#### Tarea propuesta 1
Enumera todas las personas mencionadas por su nombre en el texto sobre la nueva estrategia de Obama contra el Estado Islámico.
#### Tarea propuesta 2
Prosigue el texto sobre la nueva estrategia de Obama contra el Estado Islámico a partir de su última oración.

#### Texto de partida
________

El 11 de septiembre pasado –fecha más que simbólica– el presidente de Estados Unidos, Barack Obama, se dirigió a la nación para anunciar su nueva estrategia militar contra el Estado Islámico (EI) que, según él, representa una “amenaza para todo Oriente Medio”. Obama precisó que las fuerzas estadounidenses atacarían al EI “esté donde esté”, incluso en Siria . Esta nueva estrategia pasa por el lanzamiento de ataques aéreos “sistemáticos” contra los yihadistas y el aumento del número de especialistas militares estadounidenses enviados a Irak para apoyar a las tropas iraquíes en cuestiones de adiestramiento militar, inteligencia y equipamiento.
Obama añadió que el ejército estadounidense no participaría en ofensivas terrestres contra el EI, y que Washington no tiene intención de luchar contra los yihadistas “a solas”. “La fuerza estadounidense –aclaró– puede marcar una diferencia decisiva, pero no podemos hacer por los iraquíes lo que ellos tienen que hacer por sí mismos, como tampoco podemos ocupar el puesto de los aliados árabes para garantizar la seguridad de su región”.
Barack Obama, que fue elegido en 2008 como crítico a la invasión de Irak de 2003 ordenada por su predecesor George W. Bush, aseguró que no estaba enviando de nuevo tropas al terreno. Y, en un ejemplo típico de denegación freudiana (die verneinung), declaró: “Como comandante en jefe, no permitiré que Estados Unidos se vea envuelto en otra guerra en Irak”. O sea, que ha comenzado la tercera guerra de Irak.
La primera, más conocida como “Guerra del Golfo” (1990-1991), fue liderada por el presidente de Estados Unidos George H. Bush a la cabeza de una coalición de treinta y cuatro países que se opusieron, bajo autorización de la ONU, a la invasión de Kuwait por las fuerzas iraquíes de Sadam Husein. Terminó con la derrota de Irak y la evacuación de Kuwait.

________

#### Contenido del material
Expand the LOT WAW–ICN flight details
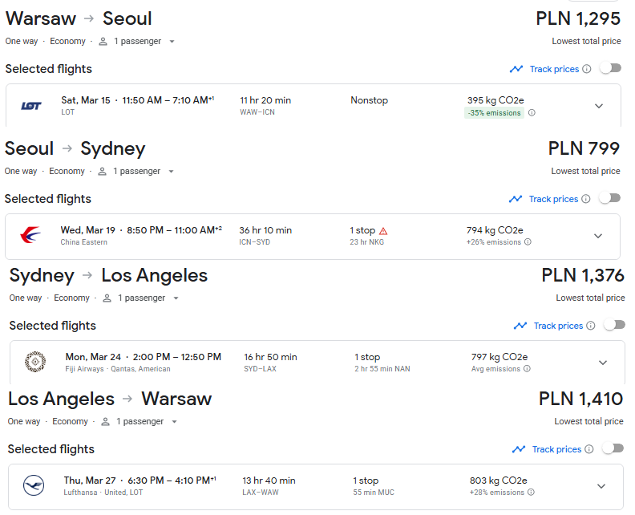635x515 pixels. coord(599,106)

________

#### Respuesta del ejercicio 1
Barack Obama, George W. Bush, George H. Bush y Sadam Husein.

#### Respuesta del ejercicio 2
La segunda (2003-2010) fue desencadenada por el presidente George W. Bush (hijo del precedente) en la atmósfera de paranoia que siguió a los atentados del 11 de septiembre de 2001 y bajo el falso pretexto de que Sadam Husein poseía “armas de destrucción masiva”. La ONU no autorizó esa guerra. Las fuerzas iraquíes fueron derrotadas en pocas semanas pero nunca se consiguió la paz; Irak se sumergió en un caos de violencia del que aún no ha salido.
Como las dos precedentes, y tras casi veinticinco años de enfrentamientos, esta nueva guerra no conseguirá su objetivo. Primero porque nunca se ha ganado una guerra únicamente con bombardeos aéreos, y segundo porque, sencillamente, los objetivos de esta guerra no están nada claros.
¿De qué se trata? ¿De derrotar al Estado Islámico? Pero si aún no se ha conseguido vencer ni siquiera a Al Qaeda, del que el EI es una criatura todavía más monstruosa y más radical... ¿Se trata acaso de preservar la unidad de Irak? Pero entonces, ¿por qué empezar la ofensiva actual armando masivamente a los peshmergas kurdos que anuncian públicamente su intención de separarse y de proclamar la independencia del Kurdistán iraquí? O quizás se trate, como se pretendió en 2003, de establecer una democracia auténtica en Irak. Pero entonces, ¿por que se toleró, hasta hace muy poco, que Nuri Al Maliki, primer ministro iraquí de 2008 a 2014, condujese una política escandalosamente discriminatoria a favor de los chiíes y contra los suníes, empujando a estos a los brazos del EI?.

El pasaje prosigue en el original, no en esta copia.